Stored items
════════════════

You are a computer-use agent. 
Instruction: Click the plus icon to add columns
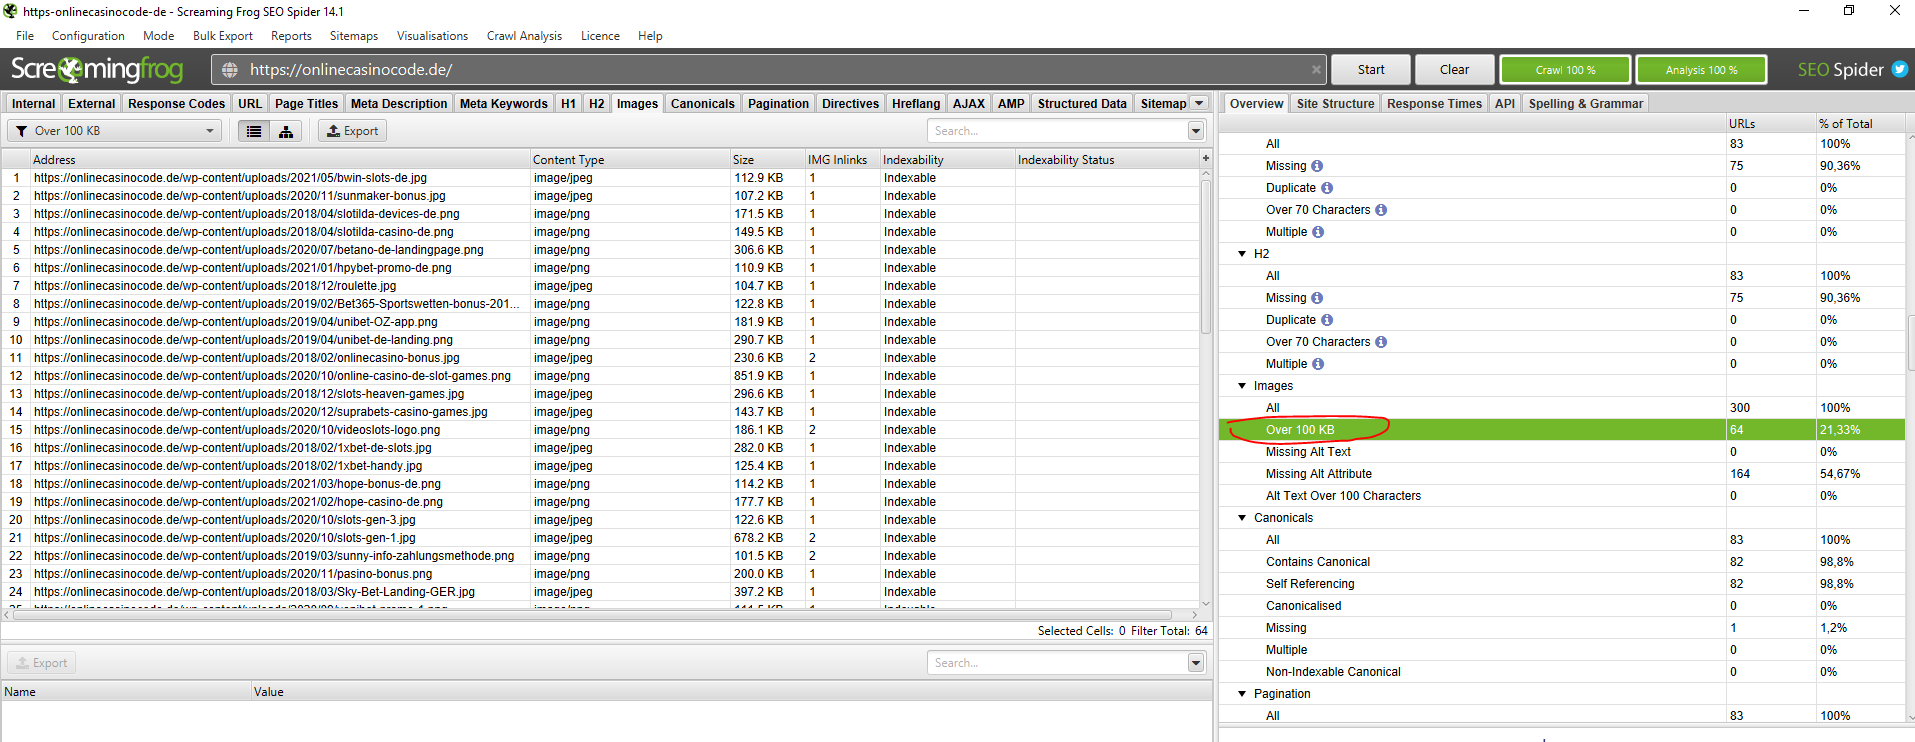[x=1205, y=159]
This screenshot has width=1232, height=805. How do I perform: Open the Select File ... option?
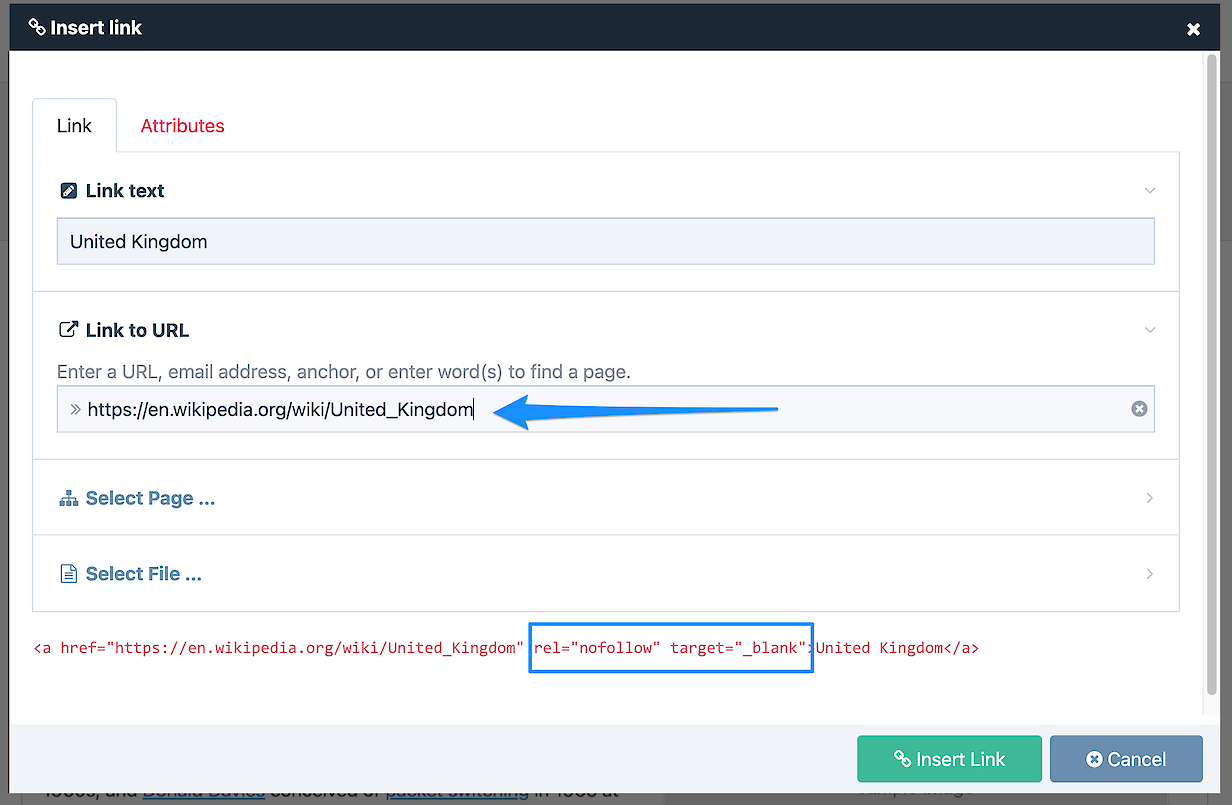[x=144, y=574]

════════════════

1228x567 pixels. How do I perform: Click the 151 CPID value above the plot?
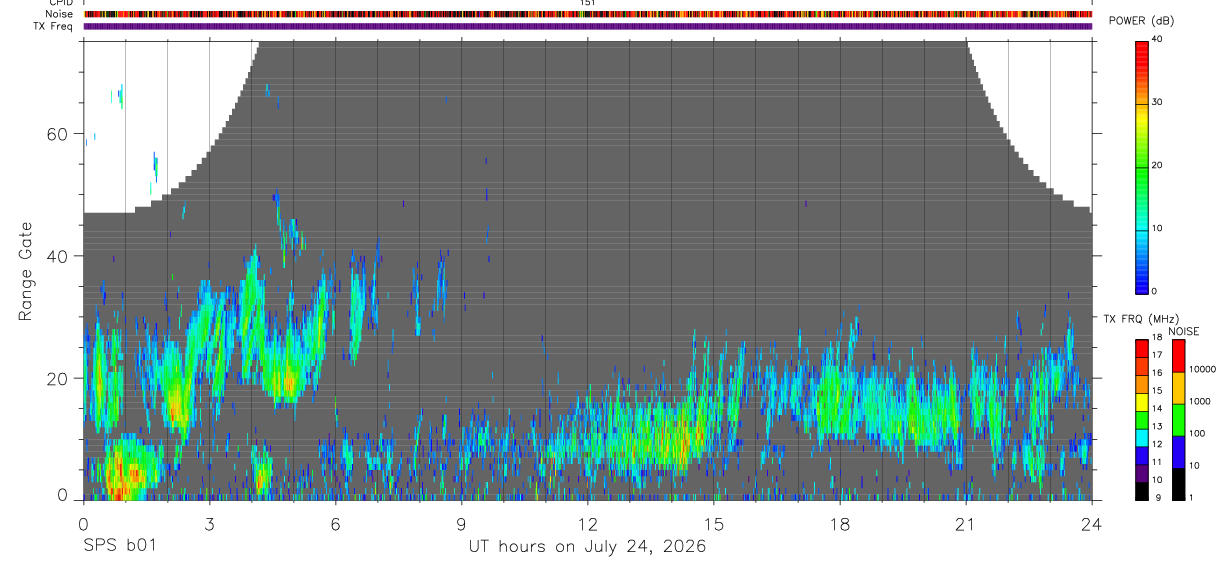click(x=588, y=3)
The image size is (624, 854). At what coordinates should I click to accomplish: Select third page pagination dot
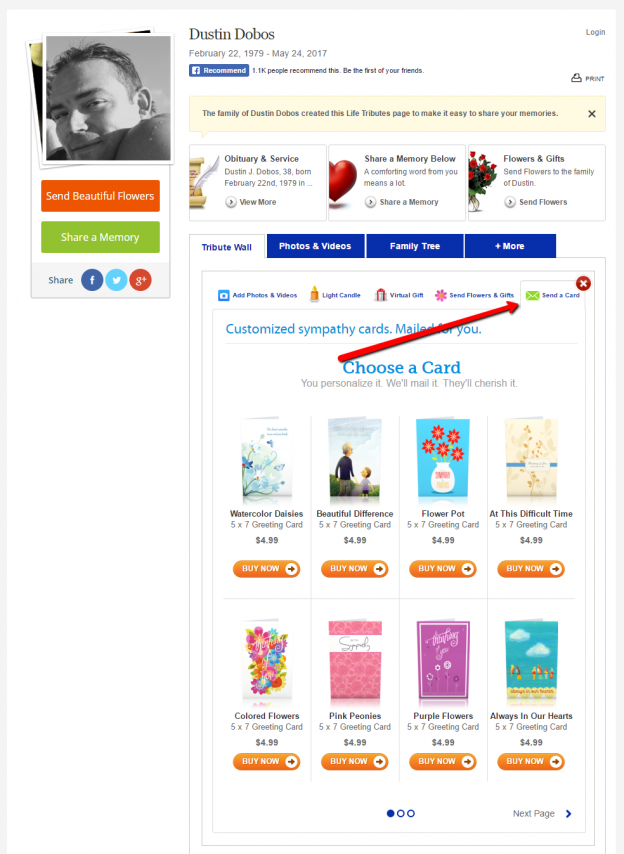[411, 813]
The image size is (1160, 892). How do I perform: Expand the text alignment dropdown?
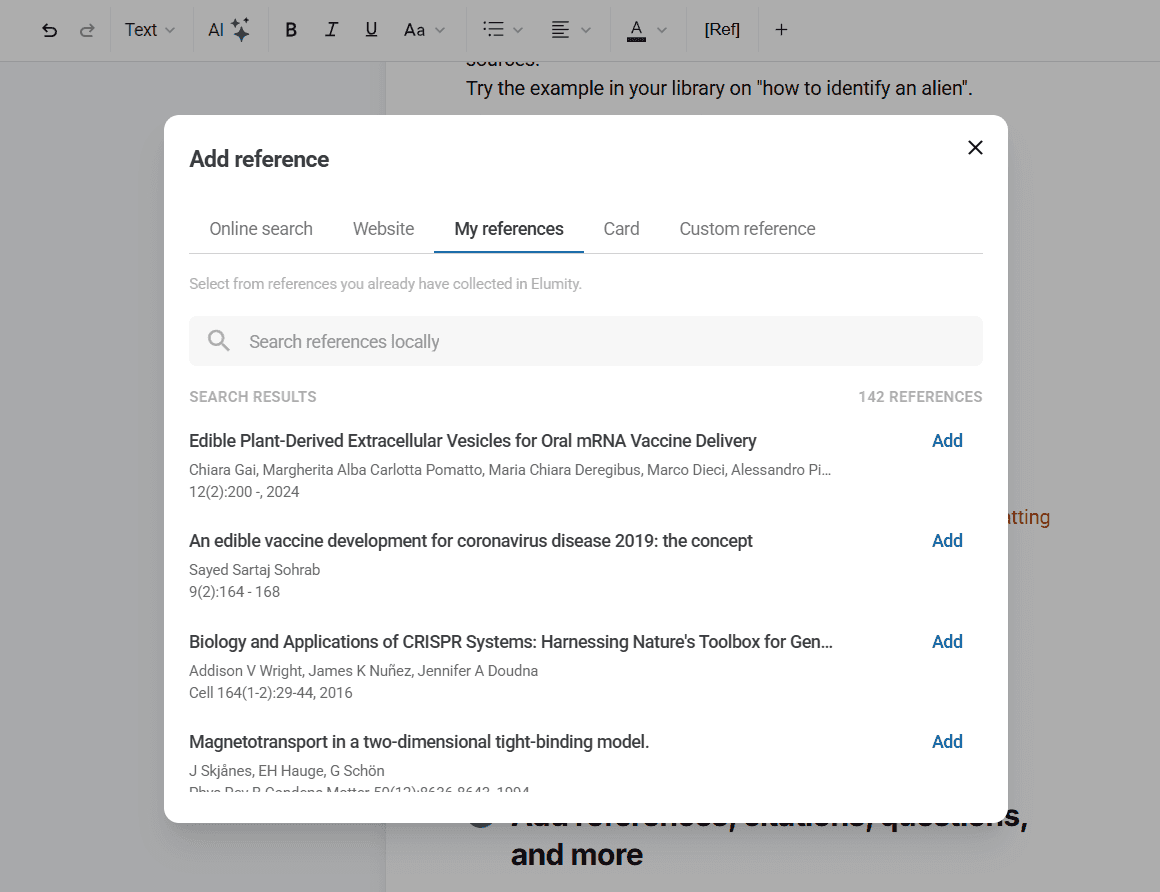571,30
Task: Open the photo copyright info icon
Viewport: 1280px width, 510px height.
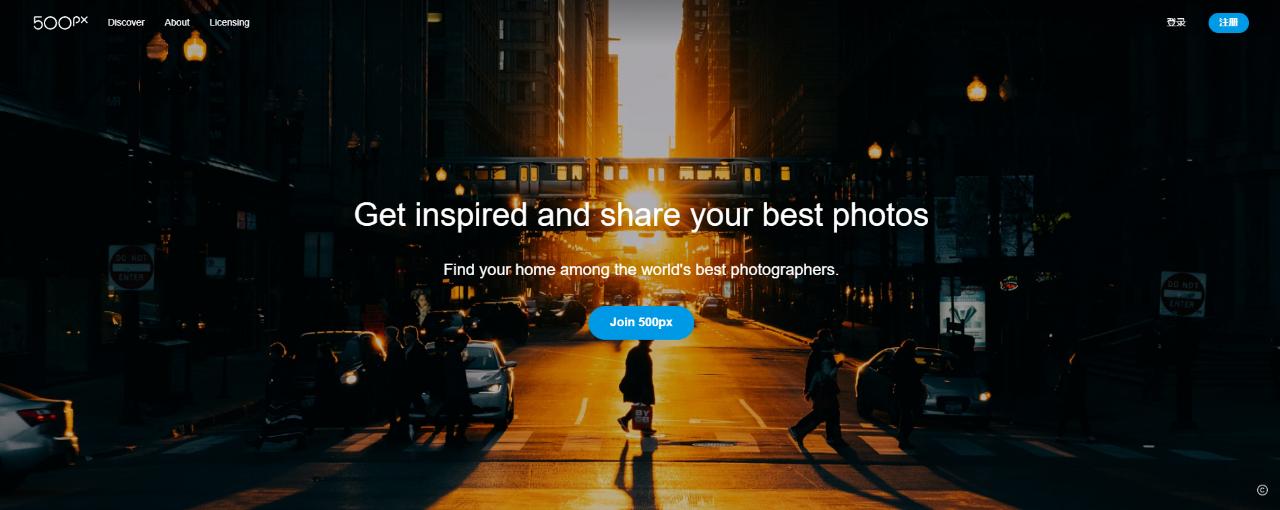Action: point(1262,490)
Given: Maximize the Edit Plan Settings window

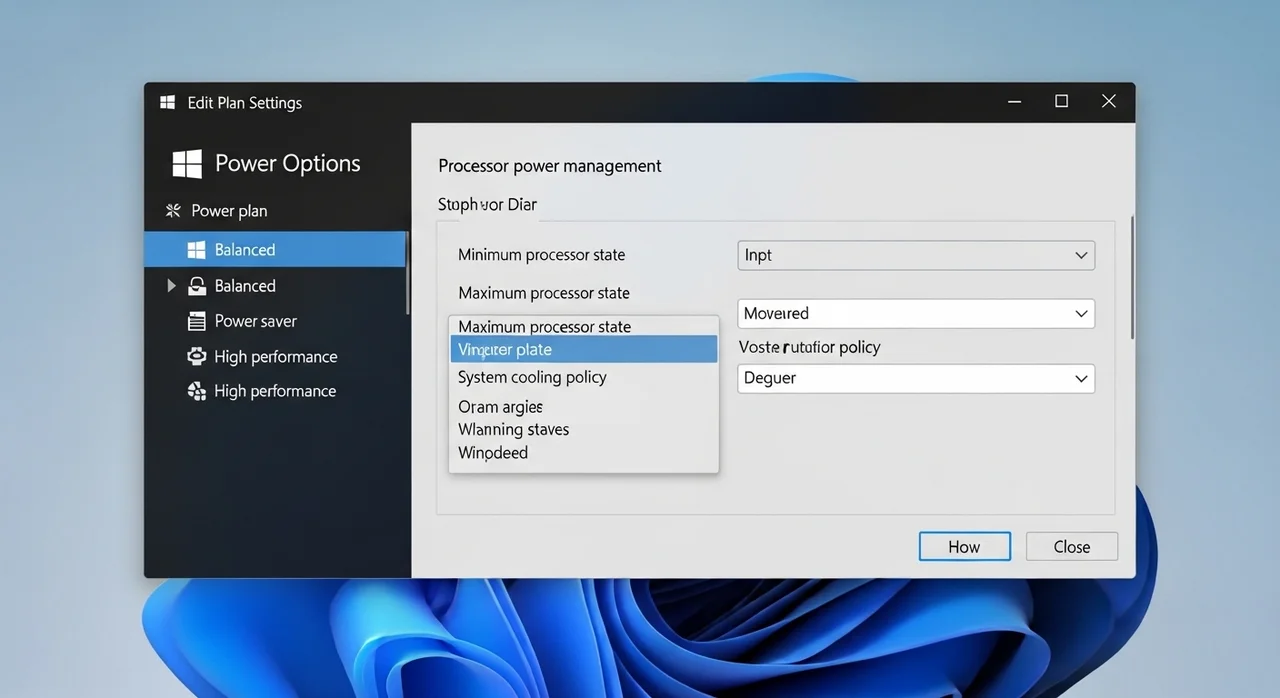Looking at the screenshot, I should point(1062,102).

════════════════

> REQUIRED WORK:
In the entries above, find the line with "The image size is (624, 854)." and the line with "Task: Open the photo copyright info icon". Return exactly those lines and all the ones between them, pictures excluded.

> OUTPUT FOR THIS EXERCISE:
The image size is (624, 854). At what coordinates should I click to accomplish: Select third page pagination dot
[411, 813]
The image size is (1160, 892). How do I perform: Expand the text alignment dropdown?
571,30
Task: Open the photo copyright info icon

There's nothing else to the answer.